Tuesday, June 14, 2011

An Ordinary Life Touched by an Extraordinary God—Part 2

Let me tell you what a C-section involves. I’d never had one. Have you? Fascinated by the procedure I observed carefully as they worked on me. They laid me out on the cold operating table on my side, swabbed my back with a cold solution then injected into my spinal fluid the meds to eliminate any pain. Then they placed me on my back, swabbed my abdomen with a cold solution and jabbed it with a needle to check if it was numb. It was.

When finally they decided I was ready they arranged a blue drape between me and my lower body. At this I objected. “I want to see my baby being delivered."
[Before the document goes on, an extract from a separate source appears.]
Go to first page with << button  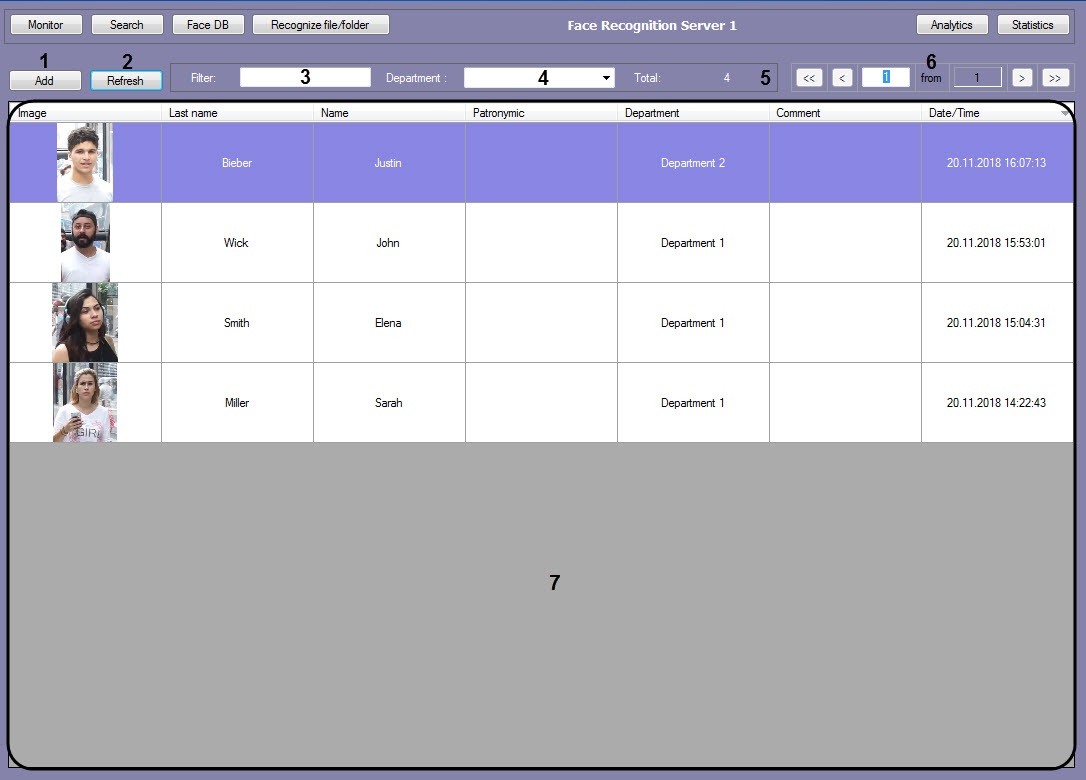tap(809, 78)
“We can’t do that.” The doctor said. “When you see the scalpel cutting your skin, you’ll flinch.” Even though I assured him I wouldn’t, he remained adamant. Three days passed before I saw my baby girl.

After the baby’s delivery and they told me her sex they immediately put me under anesthesia. This turn of events surprised me. I hadn’t expected this—but the doctor didn’t consult with me. This was a military base; they consulted with my husband, not me.
I woke up in a room with a single bed with me in it. Found out later it was reserved for the base commander’s wife and turned out I was a VIP: a Very Important Patient.
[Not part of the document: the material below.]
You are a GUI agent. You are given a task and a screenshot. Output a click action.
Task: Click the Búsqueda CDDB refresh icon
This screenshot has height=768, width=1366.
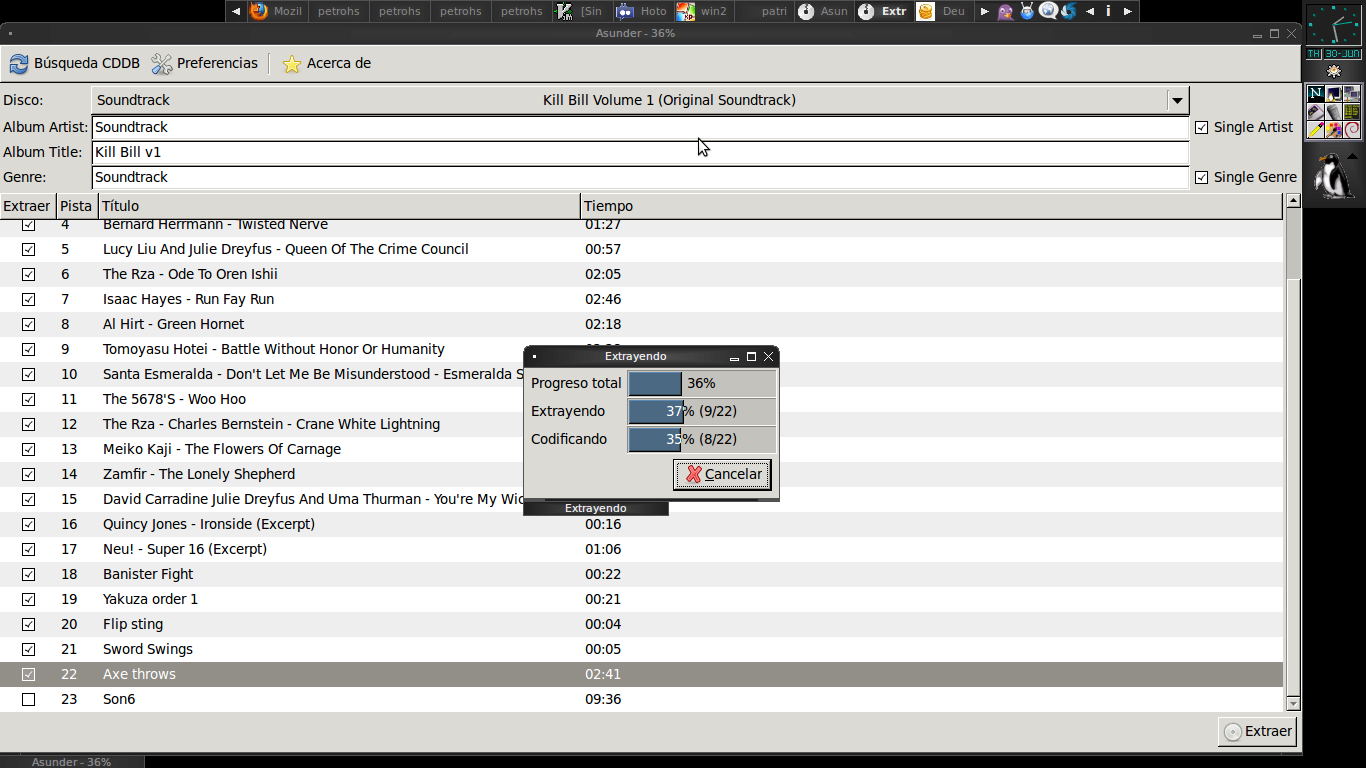pos(19,64)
They admonished me to stay laying flat in my back because of the spinal I’d had. I lay like that for three days straight. The day after the surgery when a nurse was in attending to my needs I mentioned, “I feel like my uterus is contracting.”

She gave me an odd look and said, “Mrs. Luke, didn’t they tell you? You don’t have a uterus or ovaries for that matter anymore.”
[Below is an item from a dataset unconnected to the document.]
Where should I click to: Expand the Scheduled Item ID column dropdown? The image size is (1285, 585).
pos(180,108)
Shocked, I cried for three days. As the tears ran down into my ears I mourned for my lost children. True, I only wanted one more but still . . .God in his wisdom decided two were my limit. I didn’t even think to ask the nurse why I’d had an hysterectomy. It would be six months before I learned the reason.

Every woman with a child likes to tell her unique delivery story. What’s yours?